- _Materials provided_
○ ○ ○ ○

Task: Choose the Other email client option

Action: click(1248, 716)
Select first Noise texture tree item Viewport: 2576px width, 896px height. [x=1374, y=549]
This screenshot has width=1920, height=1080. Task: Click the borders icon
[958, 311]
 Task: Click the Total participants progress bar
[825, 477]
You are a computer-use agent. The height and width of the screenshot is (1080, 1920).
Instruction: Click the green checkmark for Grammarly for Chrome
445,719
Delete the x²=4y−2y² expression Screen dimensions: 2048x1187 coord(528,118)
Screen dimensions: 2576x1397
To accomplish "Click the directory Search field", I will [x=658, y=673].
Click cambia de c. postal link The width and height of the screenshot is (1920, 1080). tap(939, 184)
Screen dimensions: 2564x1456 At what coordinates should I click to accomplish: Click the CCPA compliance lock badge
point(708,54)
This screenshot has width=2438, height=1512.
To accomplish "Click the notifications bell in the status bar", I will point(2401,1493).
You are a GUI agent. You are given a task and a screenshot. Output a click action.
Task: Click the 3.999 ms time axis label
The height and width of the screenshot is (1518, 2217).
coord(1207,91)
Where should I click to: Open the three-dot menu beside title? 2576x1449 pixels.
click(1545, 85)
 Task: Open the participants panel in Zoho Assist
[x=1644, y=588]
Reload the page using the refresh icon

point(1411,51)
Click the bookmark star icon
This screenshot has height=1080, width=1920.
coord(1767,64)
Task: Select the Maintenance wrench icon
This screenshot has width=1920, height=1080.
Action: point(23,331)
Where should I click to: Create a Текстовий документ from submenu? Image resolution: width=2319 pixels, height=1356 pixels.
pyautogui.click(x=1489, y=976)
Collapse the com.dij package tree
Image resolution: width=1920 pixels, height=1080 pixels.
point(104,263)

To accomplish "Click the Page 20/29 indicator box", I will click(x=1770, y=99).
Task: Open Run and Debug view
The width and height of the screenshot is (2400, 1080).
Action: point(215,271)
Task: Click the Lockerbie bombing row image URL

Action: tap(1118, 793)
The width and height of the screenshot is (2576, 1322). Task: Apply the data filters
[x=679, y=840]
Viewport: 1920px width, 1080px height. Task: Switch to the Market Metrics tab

○ ○ ○ ○

- _Task prompt_
Line by line, retype all of the entries.

- _Answer to this task_
Task: Choose the Other email client option

Action: click(1248, 716)
Select first Noise texture tree item Viewport: 2576px width, 896px height. [x=1374, y=549]
This screenshot has width=1920, height=1080. Task: Click the borders icon
[958, 311]
 Task: Click the Total participants progress bar
[825, 477]
You are a computer-use agent. The height and width of the screenshot is (1080, 1920).
Instruction: Click the green checkmark for Grammarly for Chrome
445,719
Delete the x²=4y−2y² expression Screen dimensions: 2048x1187 coord(528,118)
Screen dimensions: 2576x1397
To accomplish "Click the directory Search field", I will [x=658, y=673].
Click cambia de c. postal link The width and height of the screenshot is (1920, 1080). tap(939, 184)
Screen dimensions: 2564x1456 At what coordinates should I click to accomplish: Click the CCPA compliance lock badge
point(708,54)
This screenshot has width=2438, height=1512.
To accomplish "Click the notifications bell in the status bar", I will point(2401,1493).
You are a GUI agent. You are given a task and a screenshot. Output a click action.
Task: Click the 3.999 ms time axis label
The height and width of the screenshot is (1518, 2217).
coord(1207,91)
Where should I click to: Open the three-dot menu beside title? 2576x1449 pixels.
click(1545, 85)
 Task: Open the participants panel in Zoho Assist
[x=1644, y=588]
Reload the page using the refresh icon

point(1411,51)
Click the bookmark star icon
This screenshot has height=1080, width=1920.
coord(1767,64)
Task: Select the Maintenance wrench icon
This screenshot has width=1920, height=1080.
Action: point(23,331)
Where should I click to: Create a Текстовий документ from submenu? Image resolution: width=2319 pixels, height=1356 pixels.
pyautogui.click(x=1489, y=976)
Collapse the com.dij package tree
Image resolution: width=1920 pixels, height=1080 pixels.
point(104,263)

To accomplish "Click the Page 20/29 indicator box", I will click(x=1770, y=99).
Task: Open Run and Debug view
The width and height of the screenshot is (2400, 1080).
Action: point(215,271)
Task: Click the Lockerbie bombing row image URL

Action: tap(1118, 793)
The width and height of the screenshot is (2576, 1322). Task: Apply the data filters
[x=679, y=840]
Viewport: 1920px width, 1080px height. Task: Switch to the Market Metrics tab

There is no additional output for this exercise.